Fade Out
Tatiana Goransky
Comba
Barcelona, 2017
150 páginas
Producir silencio. Esa es la expresión que más se repite en esta novela de Tatiana Goransky (Buenos Aires, 1977). Producir silencio en un mundo en el que impera la música, no únicamente en las vidas de las tres mujeres protagonistas, sino en la propia escritura. De ahí ese cuidado, esa vigilancia constante, que no fallece en ningún momento, por una prosa suave y con una cadencia de violín. “Así como el sonido nos transporta, el silencio nos da la capacidad de quedarnos donde estamos”. En este caso, esa escritura silenciosa, pues el silencio de un solo de violín es mayor que el de una sordera, nos mantiene dentro de la novela. La ejecución es difícil, pues el silencio es propio del aire libre y la obra sucede en ciudades como Buenos Aires y su versión completa europea, que tal vez sea Barcelona. Como si un lugar imitara al otro. Aunque en Buenos Aires topamos con certezas y en Barcelona con promesas. Por eso a los personajes les resulta fácil adaptarse al sonido que les transporta de una urbe a la otra. Y estos personajes son tres mujeres de una misma familia: madre, madre e hija, hija. La primera obsesionada con la música, la última muda.
La trama, en realidad, es muy tenue. Goransky sigue a las tres, da voz a las tres, una voz interior en la que más que acontecimientos suceden sensaciones. De hecho, se expresan mucho por la piel, que es donde se conservan las células más reactivas del cuerpo. Aunque la novela es pretendidamente auditiva. La piel, en cualquier caso, al igual que la música, que siempre nos remite a los recuerdos, incluso siendo recién nacidos, es donde se guardan los secretos. Tal vez este sea el tema del libro: el pudor y el intento de hablar de los encuentros y desencuentros, más que los propios actos. En algún momento, se asocia el secreto a la cajita musical.
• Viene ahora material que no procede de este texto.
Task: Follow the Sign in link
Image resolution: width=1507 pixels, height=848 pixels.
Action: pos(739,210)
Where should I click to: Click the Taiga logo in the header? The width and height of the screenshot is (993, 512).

Pero sigamos hablando de las sensaciones, que es el conflicto de la obra. Las interiores y las exteriores se confunden, las confundimos. Porque tienen la misma importancia vital. De ahí que no existan los diálogos que nos sacarían de los cuerpos. Hay cierto tono de flujo de conciencia, como en cualquier persona que se oriente por el oído, y el de Goransky es, sin duda, delicado. Lo que irrumpe, sin molestarnos, es la fragmentación, los saltos de voz, comprobar que los personajes crecen muy deprisa, esas elipsis que, de no producirse, enturbiarían la armonía, la naturaleza, hacer el amor como éxito del silencio. La aparición de los padres, por ejemplo, descubriría secretos. Y para Goransky el pudor es todo un tema, es complejo, hasta el punto de terminar el libro con una suerte de reflexiones sobre la traición que supone escribir, un acto en el que conjuramos toda nuestra memoria. Pero el pudor no es lo mismo que la confidencialidad. Y de esa línea difusa, permeable, incómoda y musical, trata esta bella novela que nos trae, una vez más, un descubrimiento desde el otro lado del Atlántico.